追いかけて追いかけて(仮)美しい水上都市で行方不明になっていたガイアをやっと発見したはいいものの、そこにいたガイアは子供を抱えていた。そこから何度も共にモンドへ帰ろう、シングルマザー(?)など辛いだけだろうと説得していたのだが、
『ここには教会もあって曲がりなりにも観光都市だ。一応仕事もある。厄介になっている身ではあるが親父さんやマリアも良くしてくれているしな。俺はここでやっていくつもりだ。お前の世話にならなくてもやっていける』
と明らかに拒絶されてしまったのだ。ディルックとしてはガイアに子供など明らかに身に覚えありすぎるが故に責任をと言いたかったのだが、ガイアはものともせず、今まで一人で育ててこれたから一切の援助はいらないときっぱりとプロポーズまで断り今に至るのである。
「おお、ここにいたのか」
「ジェロニモさん」
この水上都市では数多くの船頭がゴンドラを操ることで生計を立てている。ガイアがお世話になっている家も例に漏れず、ゴンドラの修理を主にしているジェロニモと姪のマリア、居候をしているガイアと子供という構成で現在は生活を送っているというわけであった。
「またカエアに振られたのかい?」
「僕は諦めるつもりはありません。ガイアを追ってここまで来たのですから」
「ふむ、あの子はガイアと言うのか。良い名前だ」
よっこいせと石造りの階段に腰掛け2人で運河の流れを見ながら暫く無言で過ごす。職人になんと声をかけて良いのか分からず、ディルックは小さくため息をつく。するとジェロニモは顎にたっぷりと蓄えた髭をさすりながら徐に話を始めた。
「あの子が初め妊婦だなんてぱっと見わからなかったものだったよ。シスターに言われるまではね。訳ありの子だと言うのはわかっていたんだが。腹もそこまで大きくなかった」
「やはりそうだったんですね……」
ジェロニモが言うには、シスターとジェロニモが教会で話していた時にガイアが助けを求めて駆け込んできたらしい。その時は青年が怪我でもしたのかと思ったのだが、介抱したシスターから後々事情を聞いて初めて特殊な身体とその身体故に人に言えることではなく、暫く何処か秘密が守れる場所で本人の身体と子どもを守りながら出産するしかないと判断され、姪もいるジェロニモの家に世話になることが決まったと言うことであった。

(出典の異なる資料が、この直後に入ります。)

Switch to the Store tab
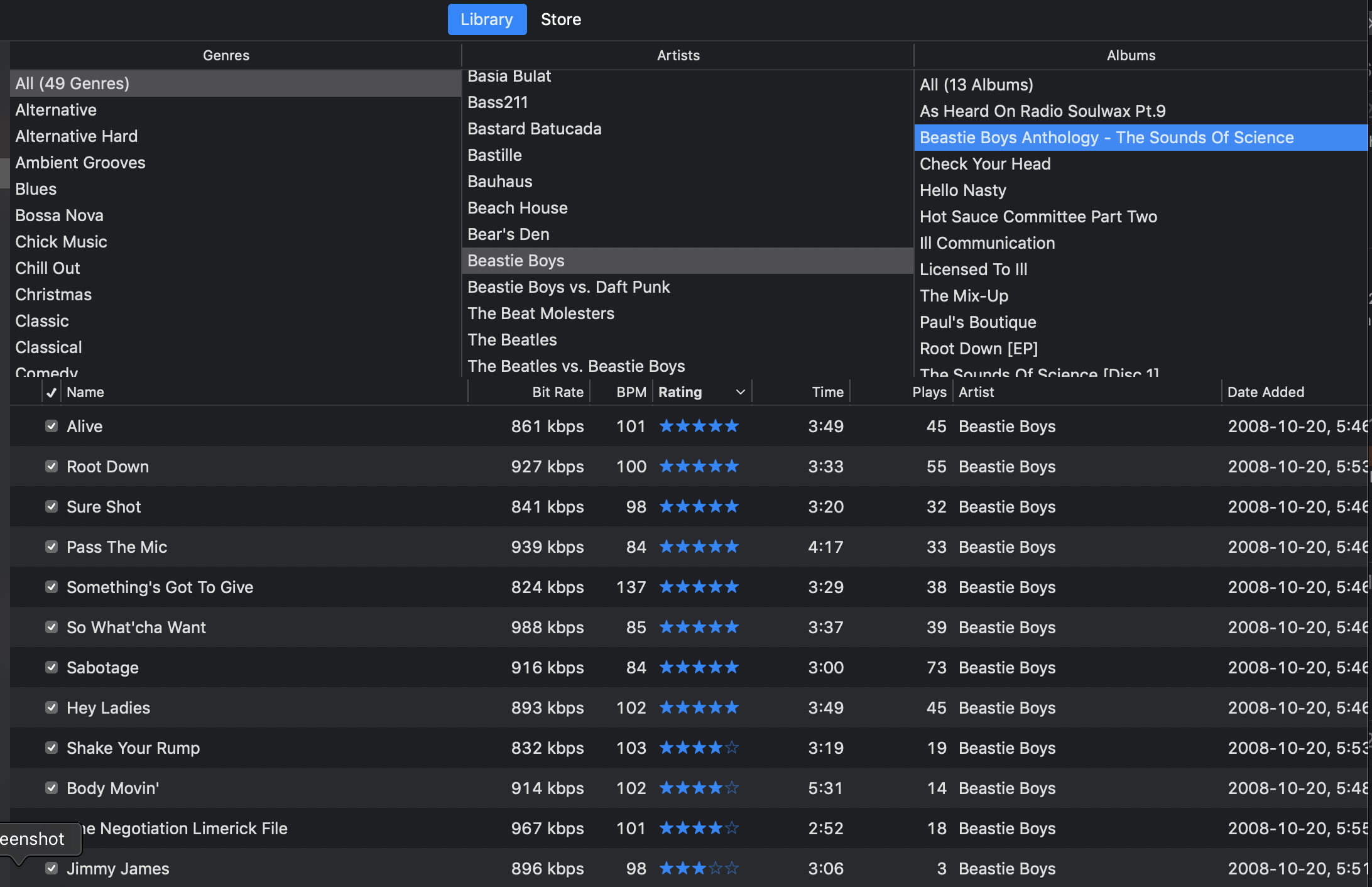The width and height of the screenshot is (1372, 887). coord(560,19)
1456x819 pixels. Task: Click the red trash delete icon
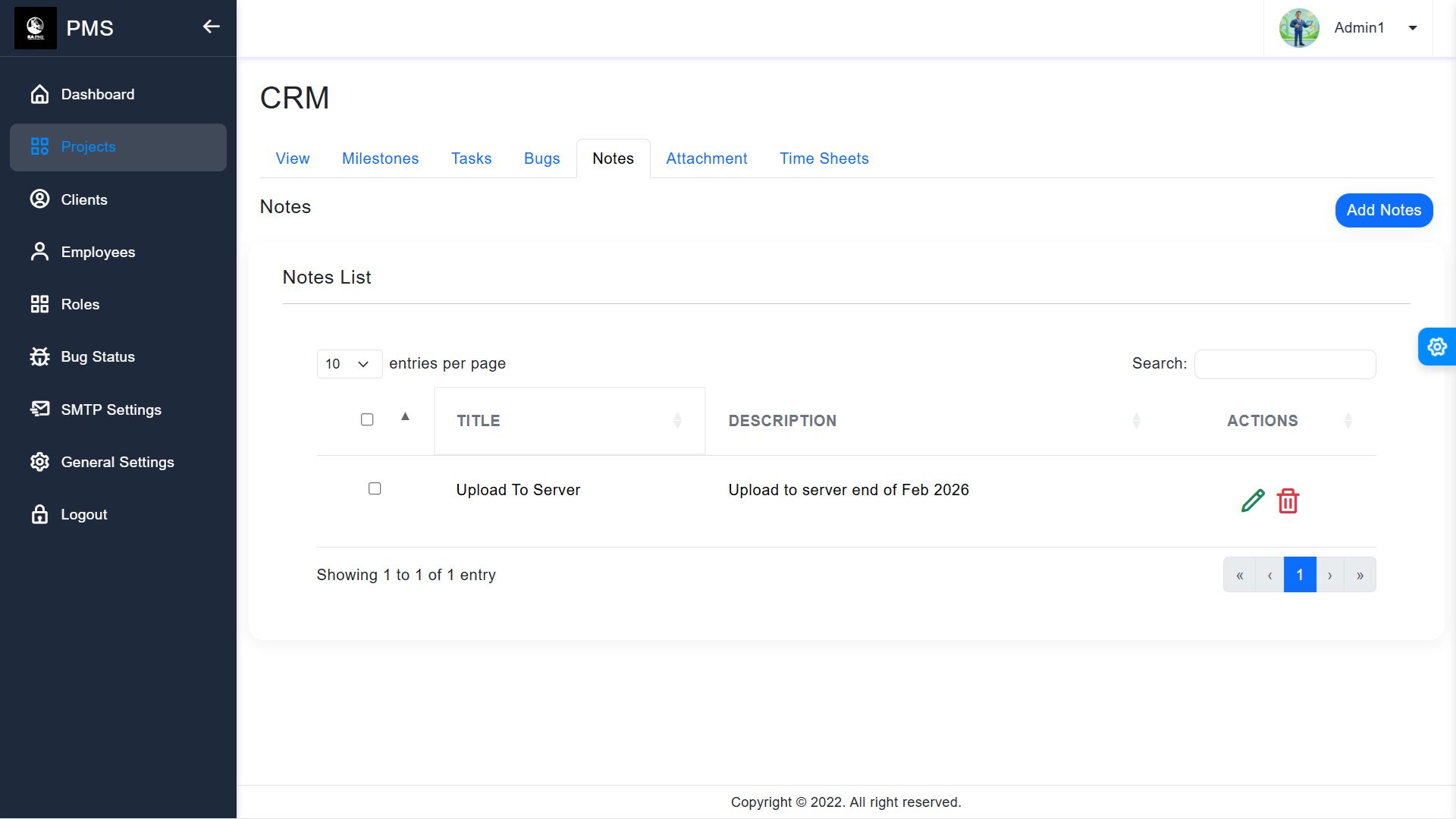1288,501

「幸い部屋はいくらでも空いていたから構わなかったがね。マリアも可愛い子どもが見られるとよくカエヤについて回っていたくらいだから」
「……本当にガイアが世話になりまして……」
「いやいや、わしらは当然のことをしたまでだよ。それよりも異国の地であの子が出産することの方が大変だっただろうに」
ふわりふわりと修理を待つゴンドラがジェロニモのアトリエの横で数珠繋ぎになっている横でジェロニモがゴンドラを撫でながら喋るのを見てそれがここでは日常なのだと思う度にディルックは自分が全く違う国に来たのだということを思い知らされる。
蒲公英が舞い、風車がまわり、常にカラッとした過ごしやすい気候のモンドと違って水と共にある生活というのはまた勝手が違うのだろう。フォンテーヌは常に水と相対せねばならないし、ディルックが入国しようとした時も水害で中々入れず、おまけに情勢が不安定な為滞在ビザも暫く降りなかった。ようやく観光で入っているので長くは留まれないのが実情であり、どうやってガイアを説得したものかと頭を悩ませていたところなのである。男2人が話していれば、向かいのアトリエの裏手からその話題の中心であるガイアと姪のマリアがちょうど出てきたところであった。